本文
--------

ドクター転職ショートストーリー

涙(上)

2010年11月15日 コンサルタントS

H先生とのはじまりは今年3月。私は面談のお約束をしたく、H先生に連絡を入れたが、H先生は忙しいらしく「自宅から通勤圏内の案件紹介を願いたい」とだけ仰られ、電話は切れた。
この後、状況は劇的に変わる事になる。

翌日、H先生の情報が充分に無いまま、ご希望である「自宅から徒歩圏内」の300床の急性期病院S病院を紹介した。病院からも「希望年俸は十分応じることができる」と快諾頂き、病院の意向を先生に伝えると「ありがとうございます。そこまでして頂けたのなら、一度院長先生とお会いさせて下さい」と、快いお返事を頂いた。しかしそんな言葉とは裏腹に、この日から2カ月間、先生との連絡が全く取れなくなった。この間に、痺れを切らせたS病院側からは「今回の件は無かった事にして欲しい」と、断られてしまった。

後日、調査をしてみると、S病院は医師の大量退職で、残る先生方に全ての負担が掛かり、疲弊しきっているという事実が判明した。S病院を紹介していたH先生には複雑な思いで、事実をメールした。

それから3日後、突然2カ月振りにH先生から連絡が入った。「一度お会いして、ご相談したい事があります」と。
面談日当日、40歳のH先生は想像通りの優しそうな内科医だった。私がここ2カ月間のS病院とのやり取りを説明すると、H先生から意外な言葉が出てきた。
「正直に申し上げますと、私はあなたを試していました。S病院に対し、あたかも興味があるような振る舞いをした事に対してお詫びします。実はS病院への転職意思は無く、2カ月間連絡が途絶えてしまったのも、娘が深刻な病に侵され、転職どころではなくなってしまったからです。しかしS病院から断られてからも何度もご連絡頂き、またS病院の状況を隠さず全てを教えてくれた。私としては転職したい気持ちは変わっていません」

--------

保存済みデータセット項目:
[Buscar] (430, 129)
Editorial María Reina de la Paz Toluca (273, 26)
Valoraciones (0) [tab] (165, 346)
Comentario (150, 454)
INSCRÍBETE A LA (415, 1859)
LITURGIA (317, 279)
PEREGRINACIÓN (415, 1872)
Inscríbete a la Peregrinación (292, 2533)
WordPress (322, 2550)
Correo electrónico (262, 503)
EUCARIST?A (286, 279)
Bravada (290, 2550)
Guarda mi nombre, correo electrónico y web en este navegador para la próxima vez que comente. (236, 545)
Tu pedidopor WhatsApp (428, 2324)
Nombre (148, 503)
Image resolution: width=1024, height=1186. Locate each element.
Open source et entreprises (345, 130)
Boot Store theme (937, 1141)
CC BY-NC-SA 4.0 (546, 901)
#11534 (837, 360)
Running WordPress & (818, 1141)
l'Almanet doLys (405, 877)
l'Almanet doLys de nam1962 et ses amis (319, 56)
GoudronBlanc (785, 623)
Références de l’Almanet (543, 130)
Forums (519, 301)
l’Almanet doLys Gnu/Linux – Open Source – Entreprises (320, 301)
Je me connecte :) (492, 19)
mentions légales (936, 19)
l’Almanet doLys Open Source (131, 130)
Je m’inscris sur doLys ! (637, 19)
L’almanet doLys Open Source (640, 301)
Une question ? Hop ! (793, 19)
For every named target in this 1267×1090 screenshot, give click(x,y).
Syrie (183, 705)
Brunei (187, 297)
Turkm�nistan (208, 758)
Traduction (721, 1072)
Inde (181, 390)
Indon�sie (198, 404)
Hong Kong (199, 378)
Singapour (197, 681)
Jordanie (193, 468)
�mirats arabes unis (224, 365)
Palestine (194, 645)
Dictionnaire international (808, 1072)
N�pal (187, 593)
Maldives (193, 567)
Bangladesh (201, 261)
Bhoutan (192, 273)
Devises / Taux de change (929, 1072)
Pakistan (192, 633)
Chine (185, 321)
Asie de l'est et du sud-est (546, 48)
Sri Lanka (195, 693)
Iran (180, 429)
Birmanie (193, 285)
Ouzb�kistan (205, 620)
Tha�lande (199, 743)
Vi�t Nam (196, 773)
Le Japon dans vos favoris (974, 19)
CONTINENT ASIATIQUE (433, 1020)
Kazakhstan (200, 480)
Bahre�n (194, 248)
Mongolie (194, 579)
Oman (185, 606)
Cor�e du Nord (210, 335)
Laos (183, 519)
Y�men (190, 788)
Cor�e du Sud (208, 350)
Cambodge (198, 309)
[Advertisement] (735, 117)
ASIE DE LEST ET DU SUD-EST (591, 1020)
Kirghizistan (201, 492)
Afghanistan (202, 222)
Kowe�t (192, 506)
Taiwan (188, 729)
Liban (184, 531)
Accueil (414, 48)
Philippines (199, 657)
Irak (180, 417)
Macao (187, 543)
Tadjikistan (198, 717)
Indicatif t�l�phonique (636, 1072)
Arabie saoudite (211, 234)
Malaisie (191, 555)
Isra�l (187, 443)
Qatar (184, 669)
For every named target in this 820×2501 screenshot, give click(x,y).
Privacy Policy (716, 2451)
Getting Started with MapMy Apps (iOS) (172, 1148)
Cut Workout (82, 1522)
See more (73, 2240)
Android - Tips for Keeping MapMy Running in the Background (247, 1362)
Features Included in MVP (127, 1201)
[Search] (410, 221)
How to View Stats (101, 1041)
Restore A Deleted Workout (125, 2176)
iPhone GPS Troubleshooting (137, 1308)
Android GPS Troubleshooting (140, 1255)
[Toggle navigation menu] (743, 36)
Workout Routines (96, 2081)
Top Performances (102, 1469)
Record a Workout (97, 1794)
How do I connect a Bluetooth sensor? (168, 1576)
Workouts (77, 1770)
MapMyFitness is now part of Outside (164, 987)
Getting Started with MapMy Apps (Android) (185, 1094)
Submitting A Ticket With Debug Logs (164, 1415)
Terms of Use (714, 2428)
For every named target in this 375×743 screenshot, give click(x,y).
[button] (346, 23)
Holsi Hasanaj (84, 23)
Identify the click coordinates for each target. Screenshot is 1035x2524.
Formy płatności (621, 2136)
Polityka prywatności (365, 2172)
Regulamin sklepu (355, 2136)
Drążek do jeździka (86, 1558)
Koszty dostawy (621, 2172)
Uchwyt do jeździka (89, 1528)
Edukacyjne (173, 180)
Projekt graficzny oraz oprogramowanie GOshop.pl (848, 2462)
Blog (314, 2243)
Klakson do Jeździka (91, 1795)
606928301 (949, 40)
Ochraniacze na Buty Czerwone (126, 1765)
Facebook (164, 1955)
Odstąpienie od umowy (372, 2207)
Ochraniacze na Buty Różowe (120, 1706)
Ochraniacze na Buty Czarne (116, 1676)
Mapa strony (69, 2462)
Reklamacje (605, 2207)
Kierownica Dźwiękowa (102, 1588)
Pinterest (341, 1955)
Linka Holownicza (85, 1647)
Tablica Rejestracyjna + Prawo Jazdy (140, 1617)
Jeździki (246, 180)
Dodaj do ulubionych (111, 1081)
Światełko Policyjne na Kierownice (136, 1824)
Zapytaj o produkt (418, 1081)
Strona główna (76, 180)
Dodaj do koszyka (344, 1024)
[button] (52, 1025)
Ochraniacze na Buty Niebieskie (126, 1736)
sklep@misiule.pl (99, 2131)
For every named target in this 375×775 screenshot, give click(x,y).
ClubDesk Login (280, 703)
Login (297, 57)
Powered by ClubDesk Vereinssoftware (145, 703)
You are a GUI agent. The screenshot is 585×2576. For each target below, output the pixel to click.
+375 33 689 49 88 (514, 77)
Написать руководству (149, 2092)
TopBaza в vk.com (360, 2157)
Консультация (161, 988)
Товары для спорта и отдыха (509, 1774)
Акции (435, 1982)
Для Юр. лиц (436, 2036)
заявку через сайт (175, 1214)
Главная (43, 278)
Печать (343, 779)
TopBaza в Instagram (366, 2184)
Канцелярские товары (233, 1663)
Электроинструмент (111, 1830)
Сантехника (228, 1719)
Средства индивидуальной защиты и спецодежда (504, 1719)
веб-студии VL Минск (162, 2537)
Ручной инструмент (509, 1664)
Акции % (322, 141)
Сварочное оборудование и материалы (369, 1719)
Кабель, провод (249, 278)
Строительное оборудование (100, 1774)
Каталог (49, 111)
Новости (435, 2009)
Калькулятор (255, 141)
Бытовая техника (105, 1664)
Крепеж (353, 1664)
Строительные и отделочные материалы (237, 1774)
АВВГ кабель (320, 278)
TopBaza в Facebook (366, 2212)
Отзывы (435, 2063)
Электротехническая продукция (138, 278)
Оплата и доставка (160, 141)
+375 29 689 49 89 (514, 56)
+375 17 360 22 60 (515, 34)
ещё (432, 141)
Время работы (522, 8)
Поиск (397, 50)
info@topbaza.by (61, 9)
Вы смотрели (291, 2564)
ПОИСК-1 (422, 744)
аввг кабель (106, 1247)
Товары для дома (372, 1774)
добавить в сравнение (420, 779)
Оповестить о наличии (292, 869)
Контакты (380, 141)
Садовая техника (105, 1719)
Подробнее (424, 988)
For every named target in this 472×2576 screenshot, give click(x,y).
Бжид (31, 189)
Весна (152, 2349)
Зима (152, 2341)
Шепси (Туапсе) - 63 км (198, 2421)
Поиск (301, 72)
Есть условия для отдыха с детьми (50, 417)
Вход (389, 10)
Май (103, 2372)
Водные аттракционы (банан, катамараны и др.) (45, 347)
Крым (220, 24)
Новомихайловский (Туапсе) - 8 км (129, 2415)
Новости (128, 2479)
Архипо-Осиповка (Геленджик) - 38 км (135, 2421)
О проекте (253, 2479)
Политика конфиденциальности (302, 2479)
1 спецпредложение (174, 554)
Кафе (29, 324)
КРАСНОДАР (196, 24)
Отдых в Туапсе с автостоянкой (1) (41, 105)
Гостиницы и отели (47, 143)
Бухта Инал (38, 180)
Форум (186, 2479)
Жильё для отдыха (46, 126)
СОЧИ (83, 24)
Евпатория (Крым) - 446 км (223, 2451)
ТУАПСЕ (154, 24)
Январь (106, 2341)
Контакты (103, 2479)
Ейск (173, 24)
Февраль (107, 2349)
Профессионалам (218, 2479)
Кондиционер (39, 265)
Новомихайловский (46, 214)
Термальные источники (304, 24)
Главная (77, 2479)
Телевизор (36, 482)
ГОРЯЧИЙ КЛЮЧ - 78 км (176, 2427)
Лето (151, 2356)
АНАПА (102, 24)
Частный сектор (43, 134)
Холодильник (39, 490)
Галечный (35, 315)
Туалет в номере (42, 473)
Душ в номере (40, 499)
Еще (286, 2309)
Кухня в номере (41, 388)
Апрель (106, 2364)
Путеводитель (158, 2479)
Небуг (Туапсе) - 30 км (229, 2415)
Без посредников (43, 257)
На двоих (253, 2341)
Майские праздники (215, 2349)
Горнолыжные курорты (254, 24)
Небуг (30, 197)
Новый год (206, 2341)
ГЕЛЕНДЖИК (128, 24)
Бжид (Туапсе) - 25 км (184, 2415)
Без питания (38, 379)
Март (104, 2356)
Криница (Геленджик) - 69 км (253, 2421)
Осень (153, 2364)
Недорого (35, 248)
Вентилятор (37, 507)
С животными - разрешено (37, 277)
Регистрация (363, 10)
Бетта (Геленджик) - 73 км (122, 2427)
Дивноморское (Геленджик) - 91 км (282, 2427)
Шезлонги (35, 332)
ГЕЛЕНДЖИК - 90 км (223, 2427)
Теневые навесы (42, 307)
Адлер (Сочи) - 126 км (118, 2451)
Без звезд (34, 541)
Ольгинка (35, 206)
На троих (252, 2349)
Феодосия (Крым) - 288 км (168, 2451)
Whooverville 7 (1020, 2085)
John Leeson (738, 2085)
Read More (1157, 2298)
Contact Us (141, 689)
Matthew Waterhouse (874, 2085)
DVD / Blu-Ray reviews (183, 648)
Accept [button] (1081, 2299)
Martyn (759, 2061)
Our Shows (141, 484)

--------

実施課題
1 - 転職ストーリーの本文に基づき、次の問いに答えてください。
(a) コンサルタントSがH先生に紹介したS病院の病床数はいくつですか。
(b) 面談日当日のH先生は何歳でしたか。
(c) S病院の意向を伝えた日から、H先生との連絡が全く取れなくなった期間はどれくらいですか。
2 - 転職ストーリーの本文でS病院について述べられている事柄を、箇条書きですべて挙げてください。

課題の解答
1 -
(a) 300床
(b) 40歳
(c) 2カ月間

2 -
- 300床の急性期病院である
- H先生の自宅から徒歩圏内にある
- 希望年俸には十分応じることができると快諾した
- 痺れを切らせて「今回の件は無かった事にして欲しい」と断った
- 医師の大量退職があった
- 残る先生方に全ての負担が掛かり、疲弊しきっている